Milton Dank and his wife, Naomi, were both go-getters.
He was a World War II glider pilot who helped design the Atlas rocket’s heat shield before becoming a historian and the author of a seminal book about the French Resistance during World War II.
She was executive director of Montgomery County Emergency Service Inc. in Norristown and later an associate director of the Beck Institute for Cognitive Therapy with noted psychiatrist Aaron T. Beck.
After a decades-long love story full of adventures around the world, the two died within three days of one another at their home in Wyncote. Mr. Dank, 99, died Thursday, Nov. 28, of pneumonia, and Mrs. Dank, 95, died Sunday, Dec. 1, of lung cancer and Alzheimer’s disease. They were married for 65 years.
“They were brilliant, fun, and deeply in love,” said grandson Jacob Finkel. “He was cogent till the end, and would have been heartbroken by her death. We’re stunned they departed so close together.”
Mr. Dank was born in Philadelphia in 1920; Mrs. Dank was born in 1924 in New Rochelle, N.Y., and grew up there and in the Bronx.
According to family lore, Mr. Dank’s mother, Olga, had spurned the advances of the painter Marc Chagall before choosing husband Carl Dank, and Mr. Dank had equally high expectations for his life partner. He remained a bachelor until his mid-30s, when he met Mrs. Dank.
“He was so taken with her vibrant energy, intellect, and ambition that he asked her out on two dates during their first phone call,” Finkel said. They married in 1954 and later toured China, Africa, and Europe, sometimes with friends or their two daughters. They were each other’s constant companions.

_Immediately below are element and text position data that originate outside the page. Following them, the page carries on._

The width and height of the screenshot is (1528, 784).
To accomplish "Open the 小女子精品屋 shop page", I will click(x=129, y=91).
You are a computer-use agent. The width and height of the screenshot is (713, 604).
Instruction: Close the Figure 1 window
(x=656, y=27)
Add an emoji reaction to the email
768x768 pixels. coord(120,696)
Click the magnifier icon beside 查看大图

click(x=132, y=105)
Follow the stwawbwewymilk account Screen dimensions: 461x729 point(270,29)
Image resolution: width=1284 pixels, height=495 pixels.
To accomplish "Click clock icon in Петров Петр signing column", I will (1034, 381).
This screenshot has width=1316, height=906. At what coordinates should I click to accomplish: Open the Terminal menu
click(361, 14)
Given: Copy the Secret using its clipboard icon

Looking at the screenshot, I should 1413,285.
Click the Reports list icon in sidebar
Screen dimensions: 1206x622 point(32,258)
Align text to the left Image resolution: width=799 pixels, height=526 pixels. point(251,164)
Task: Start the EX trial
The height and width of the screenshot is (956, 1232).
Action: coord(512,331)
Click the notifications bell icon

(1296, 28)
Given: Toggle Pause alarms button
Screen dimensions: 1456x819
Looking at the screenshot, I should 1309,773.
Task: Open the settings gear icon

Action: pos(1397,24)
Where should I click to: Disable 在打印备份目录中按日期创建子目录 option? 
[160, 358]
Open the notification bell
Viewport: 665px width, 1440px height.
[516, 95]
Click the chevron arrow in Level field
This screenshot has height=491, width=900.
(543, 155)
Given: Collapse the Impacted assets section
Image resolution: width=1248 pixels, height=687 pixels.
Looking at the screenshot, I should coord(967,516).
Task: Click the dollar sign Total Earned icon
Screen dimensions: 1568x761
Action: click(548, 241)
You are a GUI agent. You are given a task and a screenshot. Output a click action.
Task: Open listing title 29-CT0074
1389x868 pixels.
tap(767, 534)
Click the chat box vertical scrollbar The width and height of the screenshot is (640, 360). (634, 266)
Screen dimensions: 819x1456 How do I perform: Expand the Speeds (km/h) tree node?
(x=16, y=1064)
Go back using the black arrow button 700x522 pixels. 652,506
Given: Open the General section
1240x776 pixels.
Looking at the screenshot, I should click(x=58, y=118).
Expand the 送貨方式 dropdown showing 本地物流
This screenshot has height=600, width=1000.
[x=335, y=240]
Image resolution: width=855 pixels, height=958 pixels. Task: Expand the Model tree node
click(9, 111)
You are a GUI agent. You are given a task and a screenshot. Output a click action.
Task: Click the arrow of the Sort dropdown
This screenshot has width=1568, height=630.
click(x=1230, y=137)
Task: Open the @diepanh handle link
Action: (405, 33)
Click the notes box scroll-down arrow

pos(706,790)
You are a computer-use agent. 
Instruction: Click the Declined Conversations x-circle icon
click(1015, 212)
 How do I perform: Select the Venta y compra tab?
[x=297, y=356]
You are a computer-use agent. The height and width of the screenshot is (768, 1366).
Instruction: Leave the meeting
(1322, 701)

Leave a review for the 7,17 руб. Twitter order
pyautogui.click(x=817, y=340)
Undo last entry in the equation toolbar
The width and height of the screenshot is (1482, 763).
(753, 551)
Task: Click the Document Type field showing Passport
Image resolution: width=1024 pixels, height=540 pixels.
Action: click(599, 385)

He grew up in Philadelphia and completed two years at the University of Pennsylvania before serving in the Army starting in June 1942. He was a glider pilot over Italy, the Rhineland, and Normandy during World War II, and was awarded the Air Medal with two Oak Leaf Clusters. He was honorably discharged in September 1945 with the rank of first lieutenant.
After his military service, he completed his bachelor of science degree and a Ph.D in theoretical physics at Penn. From 1957 until the early 1970s, he worked in the General Electric Co. aerospace division at Valley Forge. He was involved in the development of the heat shields used on the Atlas rocket.
Later, he wrote books based on his wartime experiences, including The French Against the French, a book about the Resistance that was translated into eight languages, and The Glider Gang, The Dangerous Game, Game’s End, and Khaki Wings. He also authored a biography of Albert Einstein and treatises on flying.
When the Atlas program no longer needed him, Mr. Dank was out of work, so Mrs. Dank became the family breadwinner. She previously had earned a bachelor’s degree in psychology from Hunter College, but wanted more training. While working full-time and raising the couple’s two daughters, she earned a Ph.D. in mental health counseling and administration from Union Graduate School, now part of Clarkson University in Schenectady, N.Y.
She went on to bolster the mental health services available in the Philadelphia area, first as director of Montgomery County Emergency Service, a psychiatric facility that offers crisis intervention, and later as an associate director of the Beck Institute for Cognitive Therapy.
Cognitive therapy, a treatment mode invented by Beck, is a way to minimize the distorted thinking patterns that contribute to depression by replacing habitual negative thoughts with positive ones. Mrs. Dank counseled patients until retiring at age 85.
In their later years, Mr. Dank cared for his wife at home as she struggled with cancer and then Alzheimer’s. He remained healthy almost until the day he died.
“They were just such a nice team,” Finkel said.
In addition to their grandson, the Danks are survived by daughters Gloria Rand Finkel and Joan Reva Butterton, and four grandsons.